Ia meminta, berilah kesempatan pemerintah, untuk menjalankannya. Toh, kalau pajak kembalinya juga tetap kepada rakyat melalui belanja pemerintah.
“Seperti bansos atau subsidi listrik, elpiji dan BBM. Masa PDIP sekarang lebih setuju pencabutan subsidi untuk rakyat?,” kata Riza.
Ia berpandangan, Indonesia adalah negara besar dan telah menjadi bagian dari G-20 serta G-8.
Atas dasar itu, ia menganggap wajar apabila pendapatan negara dari sektor pajak diperbesar.
Riza pun meyakini, peningkatan pendapatan dari penerapan PPN 12 persen, akan bisa membantu menopang program-program kesejahteraan rakyat.
“Kalau kita tidak menambah pajak, dari mana kita akan membiayai gaji guru, sertifikasi guru, pembangunan gedung sekolah, 3 juta rumah untuk rakyat, makan bergizi gratis, dan lainnya,” umbarnya.
Ia menekankan, Pajak adalah sarana untuk membangun.
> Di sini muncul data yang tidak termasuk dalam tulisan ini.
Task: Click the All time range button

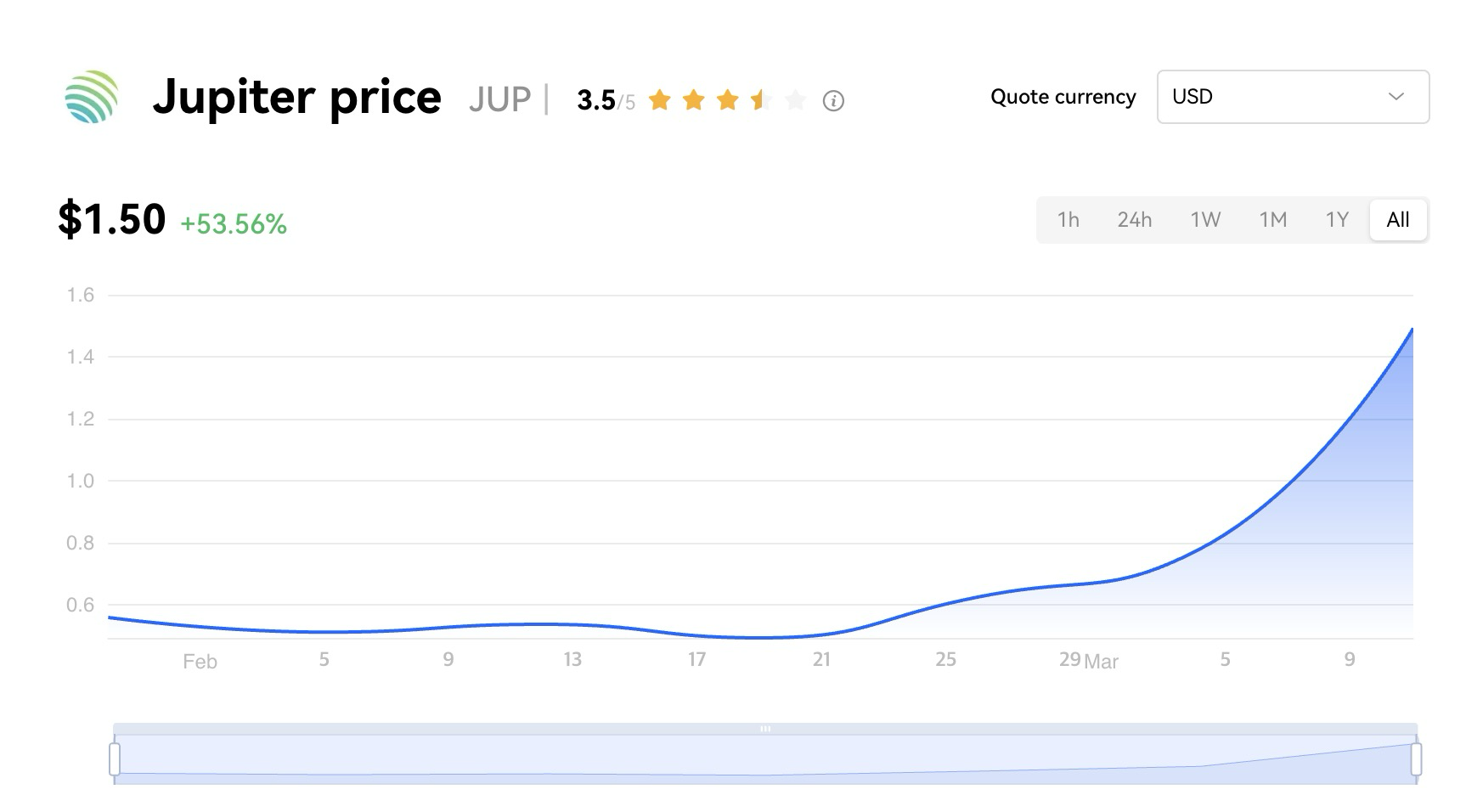Action: click(1398, 220)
Kalau tidak nambah PPN, Negara pasti sudah memangkas subsidi bahkan bisa mencabut banyak jenis subsidi.
Seperti diketahui, rencana pemerintah menerapkan tarif Pajak Pertambahan Nilai (PPN) 12 persen masih menuai pro kontra.
Rencananya, secara resmi mulai 1 Januari 2025 diterapkan sesuai Undang-Undang Nomor 7 Tahun 2024 tentang Harmonisasi Peraturan Perpajakan (UU HPP), seperti yang diumumkan Menteri Koordinator Bidang Perekonomian Airlangga Hartarto, dalam konferensi pers Paket Stimulus Ekonomi untuk Kesejahteraan di Gedung Kemenko Perekonomian, Jakarta, Senin (16/12/2024) pekan lalu.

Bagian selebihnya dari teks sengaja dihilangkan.